Образ любимой предусмотрительно командируется у Бенедиктова в астральные сферы, делающие ее заведомо недосягаемой для коленопреклоненного героя. Это космическая некрофилия, спроецированная на Царство Небесное: «Есть лучший мир за жизненным концом – Он будет наш; – там вечности кольцом Я обручусь, прекрасная, с тобою!» («К очаровательнице»). Иначе говоря, сам космизм или пантеизм Бенедиктова, обычно придающий его поэзии обаяние аляповатой мощи и дерзости, на сей раз оборачивается простым избавлением от секса, навсегда отодвинутого небесами: «Дева светлая моя, О, свети, мой друг небесный! <…> Ты не клонишься ко мне.

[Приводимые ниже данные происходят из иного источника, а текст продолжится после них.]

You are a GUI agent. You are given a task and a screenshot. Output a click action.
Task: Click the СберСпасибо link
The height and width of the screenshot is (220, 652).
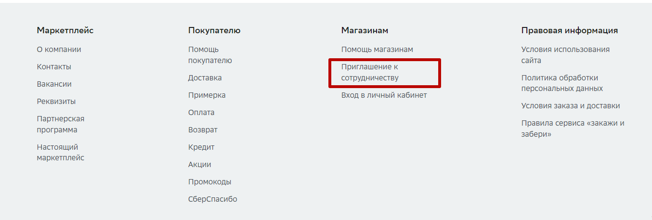pos(213,199)
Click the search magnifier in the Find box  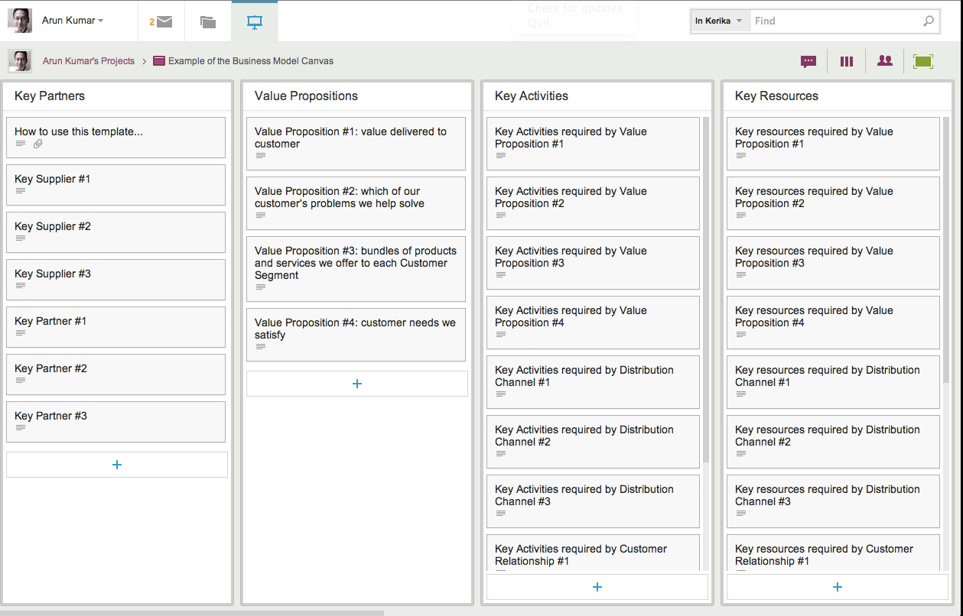pos(927,21)
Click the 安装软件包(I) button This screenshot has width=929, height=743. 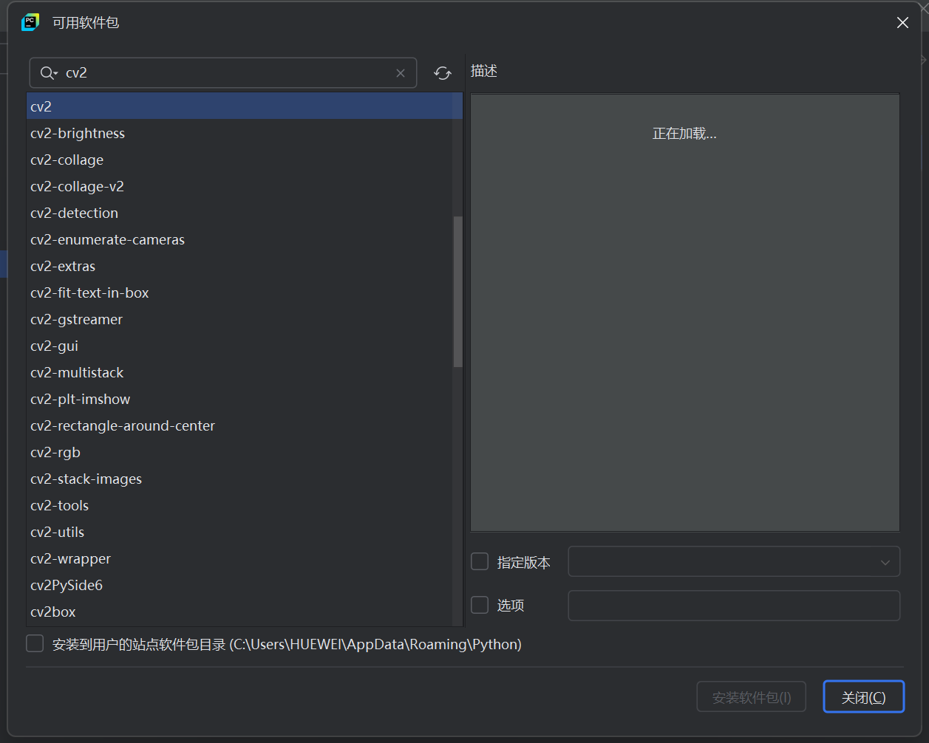click(751, 696)
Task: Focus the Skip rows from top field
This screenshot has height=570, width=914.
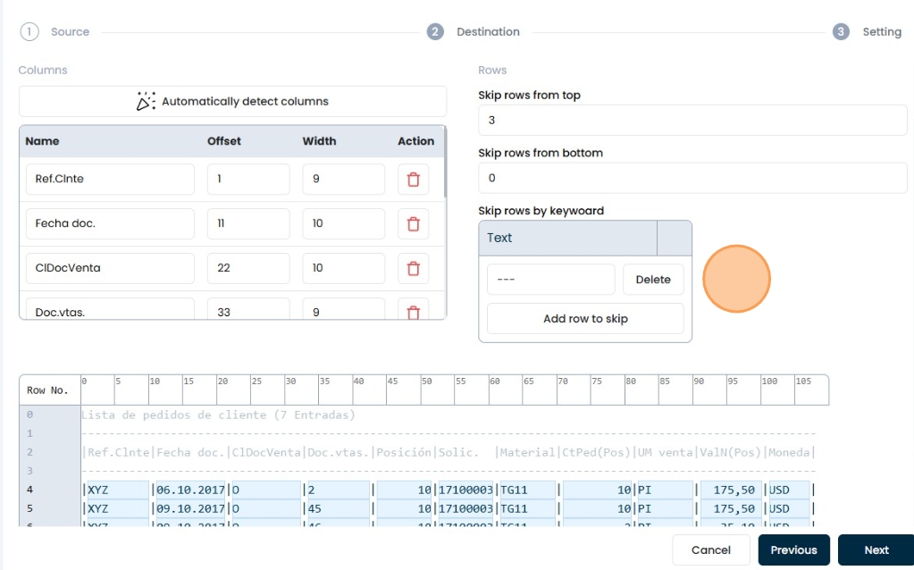Action: click(x=692, y=120)
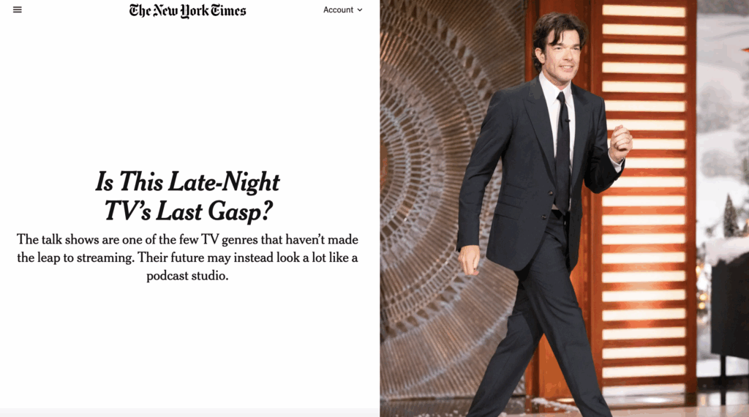Click the host's lowered hand near jacket hem

pos(469,260)
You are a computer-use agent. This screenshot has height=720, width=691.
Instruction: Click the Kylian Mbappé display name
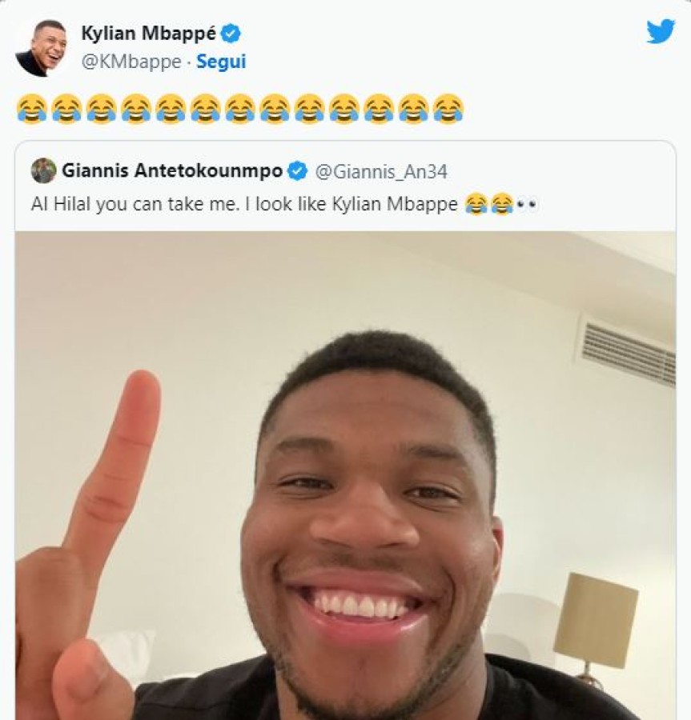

О, сияй, сияй же вечно В недоступной вышине!» («Моей звездочке»).
По сути, та же смысловая картина, только распластанная по горизонтали, дана в стихотворении «Степь». Юный всадник, воспламененный любовью, мчится к суженой по романтически бесконечной степи; но именно эта бесконечность делает невесту недостижимой: «Он летит, – а все видит себя Посредине заветного круга <…> Безграничная даль, безответная тишь Отражают, как в зеркале, вечность <…> “Я лечу, как огонь, Обниму тебя скоро, невеста”, – Юный всадник мечтал, а измученный конь Уж стоял – и не трогался с места». Соответственно, секс у Бенедиктова порой заменяют отроческие воспоминания о полуневинном петтинге – о том, как «дева резвая играла Саблей девственной моей» («Сослуживцу»); а в «Озере» эта ностальгия вообще отзывается детским аутоэротизмом: «детская рука», закидывающая «уду роковую», и проч. (Показательно, что Бенедиктов так и не женился; жил он вместе с сестрой.)

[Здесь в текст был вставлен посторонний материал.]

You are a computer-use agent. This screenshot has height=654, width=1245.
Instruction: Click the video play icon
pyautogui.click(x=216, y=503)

Другие образчики сексуального эскапизма поставляет русским читателям монументальный Кукольник. Веррино, персонаж его драмы «Джулио Мости», отчужденно и неприязненно вспоминает о своих скоротечных сексуальных порывах, удовлетворение которых, по его мнению, не только профанирует высокое чувство, но и усыпляет самую тягу к плотским наслаждениям: «Но поцелуи охлаждают чувство, Когда оно создание мечты. Насытьте страстные уста лобзаньем, И тайный жар хладеет против воли». Неудивительно, что любви – по крайней мере гетеросексуальной – он еще в ранней юности решительно предпочел поэзию: «Явился Тасс, и я забыл Розину, Любовь мою теснил поэт из сердца <…> Я бросил все; как верная весталка На миг от жертвенника не отходит, Так я не отходил от Тасса»[771].

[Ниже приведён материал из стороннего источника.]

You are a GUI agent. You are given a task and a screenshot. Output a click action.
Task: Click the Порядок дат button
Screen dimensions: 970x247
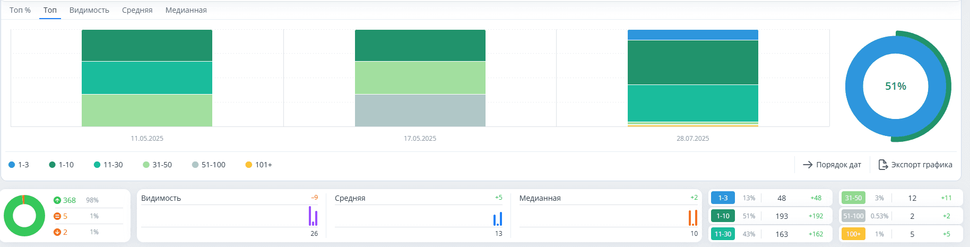(832, 165)
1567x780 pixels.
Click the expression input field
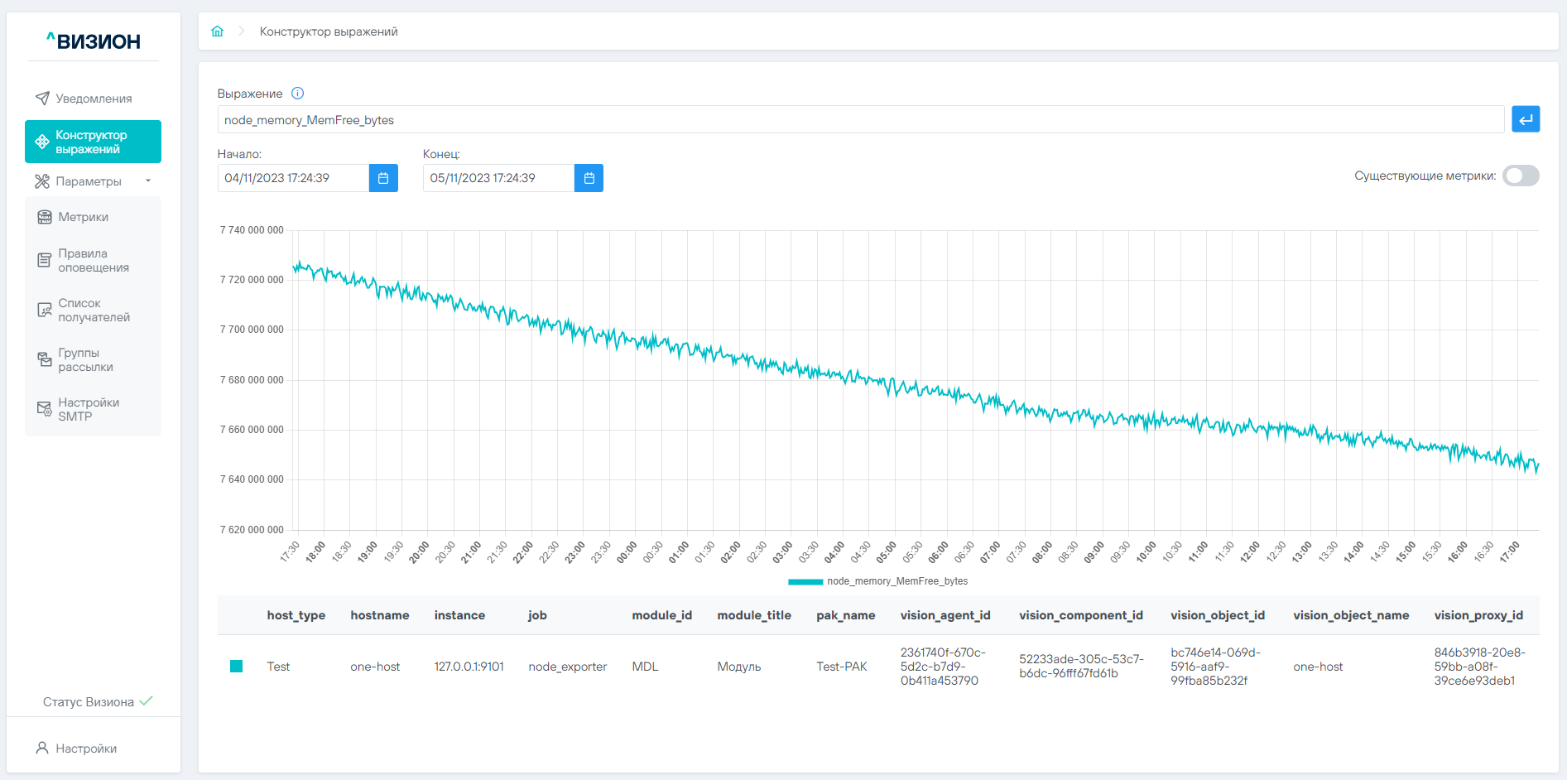(859, 120)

Впору напомнить здесь и о «Спальне» Розена – ведь ее трогательно-христианское целомудрие тоже объясняется, скорее всего, простым страхом секса. Некоторым поэтам показался бы, впрочем, излишним даже тот вороватый поцелуй, которым его герой исчерпал свои плотские порывы. Упреждая и Розена, и Кукольника, автор стихотворения «К влюбленному», подписавшийся Василий Неизвестный, увещевал своего адресата: «Тебя любовь хранит, живит и водит! – Молися ей и торжествуй! Смотри в глаза своей Лаилы милой, Люби ее – но не целуй: Ах! поцелуй – любви уже могила!»[772]